I won't miss the remorse. On that, fellow CSAers agree.
"The guilt factor was pretty big," says Dana McMahan, a CSA member in Louisville. "You know the people who grew the stuff." She and her husband tried to use everything they received each week, but for some, waste is an inevitable part of the CSA experience. "We got beets for weeks. I tried to acquire the taste, but I hate them," she says.
CSAs are a valuable tool for independent small farmers, allowing them to raise capital in the offseason. Some farms rely strictly on CSA members, while others use the CSA as one of several outlets for their produce. Either way, the shareholders assume some risk. If the farm has a bad year, the shares will be smaller than expected. If the farmer has a great year, the shareholders might end up with more produce than they can handle.

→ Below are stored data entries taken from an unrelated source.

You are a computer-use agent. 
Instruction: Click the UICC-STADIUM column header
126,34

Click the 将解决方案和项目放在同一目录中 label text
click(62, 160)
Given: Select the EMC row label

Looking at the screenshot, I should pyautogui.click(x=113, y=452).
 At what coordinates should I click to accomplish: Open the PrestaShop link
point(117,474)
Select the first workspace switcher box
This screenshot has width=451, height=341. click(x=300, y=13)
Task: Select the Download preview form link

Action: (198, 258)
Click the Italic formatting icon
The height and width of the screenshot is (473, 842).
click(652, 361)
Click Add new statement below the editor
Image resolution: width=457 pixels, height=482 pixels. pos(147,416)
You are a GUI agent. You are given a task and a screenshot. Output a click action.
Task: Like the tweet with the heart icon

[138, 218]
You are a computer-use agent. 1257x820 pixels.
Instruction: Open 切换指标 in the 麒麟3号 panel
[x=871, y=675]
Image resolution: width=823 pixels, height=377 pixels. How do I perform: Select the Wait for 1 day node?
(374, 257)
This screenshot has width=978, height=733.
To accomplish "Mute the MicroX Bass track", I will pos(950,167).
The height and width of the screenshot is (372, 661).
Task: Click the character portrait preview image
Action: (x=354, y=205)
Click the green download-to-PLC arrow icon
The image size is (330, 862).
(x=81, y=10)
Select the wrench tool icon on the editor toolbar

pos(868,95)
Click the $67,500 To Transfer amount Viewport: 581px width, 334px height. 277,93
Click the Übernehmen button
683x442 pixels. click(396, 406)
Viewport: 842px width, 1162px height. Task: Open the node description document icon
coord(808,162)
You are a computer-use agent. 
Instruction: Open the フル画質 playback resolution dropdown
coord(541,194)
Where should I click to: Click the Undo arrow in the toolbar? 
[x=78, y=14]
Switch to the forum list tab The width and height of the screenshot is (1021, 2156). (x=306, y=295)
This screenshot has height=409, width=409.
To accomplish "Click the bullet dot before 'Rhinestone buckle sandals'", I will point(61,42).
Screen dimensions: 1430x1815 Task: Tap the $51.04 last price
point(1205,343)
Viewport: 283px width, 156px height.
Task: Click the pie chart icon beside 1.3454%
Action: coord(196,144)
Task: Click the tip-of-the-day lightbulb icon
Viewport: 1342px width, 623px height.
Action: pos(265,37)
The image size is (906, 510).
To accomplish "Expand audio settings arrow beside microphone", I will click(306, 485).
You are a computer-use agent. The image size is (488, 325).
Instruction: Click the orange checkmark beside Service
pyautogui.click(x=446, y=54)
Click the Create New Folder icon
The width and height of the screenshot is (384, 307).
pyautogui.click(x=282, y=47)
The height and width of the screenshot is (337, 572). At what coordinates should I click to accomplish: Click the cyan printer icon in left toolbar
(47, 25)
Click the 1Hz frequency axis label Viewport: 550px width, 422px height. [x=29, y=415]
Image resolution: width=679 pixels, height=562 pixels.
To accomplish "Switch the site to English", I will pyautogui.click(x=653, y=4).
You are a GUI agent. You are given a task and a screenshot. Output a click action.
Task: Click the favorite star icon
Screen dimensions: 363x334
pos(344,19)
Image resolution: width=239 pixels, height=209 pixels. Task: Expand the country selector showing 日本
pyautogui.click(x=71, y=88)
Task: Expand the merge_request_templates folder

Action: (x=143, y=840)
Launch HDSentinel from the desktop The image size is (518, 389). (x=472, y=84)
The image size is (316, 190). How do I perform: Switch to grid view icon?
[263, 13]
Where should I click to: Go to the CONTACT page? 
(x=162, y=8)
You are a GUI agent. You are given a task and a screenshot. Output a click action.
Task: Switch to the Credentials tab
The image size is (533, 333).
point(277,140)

The risk is one that few members fully consider until they are part of a failing farm. One member of an area CSA, who asked to remain anonymous, was disappointed when there were weeks in which she received almost nothing in her share.
Bashi Packer of Rockville, a member of the Sandy Springs CSA, did not like the lack of variety or having to receive unusable quantities.
"The quantities were weird," she said. "Six small potatoes. What can you do with that?" Even after experiencing some of the negative aspects of CSA membership, Packer says she still appreciated the program: "Everything was very fresh and in good condition." Next year she hopes to find a CSA that offers greater variety.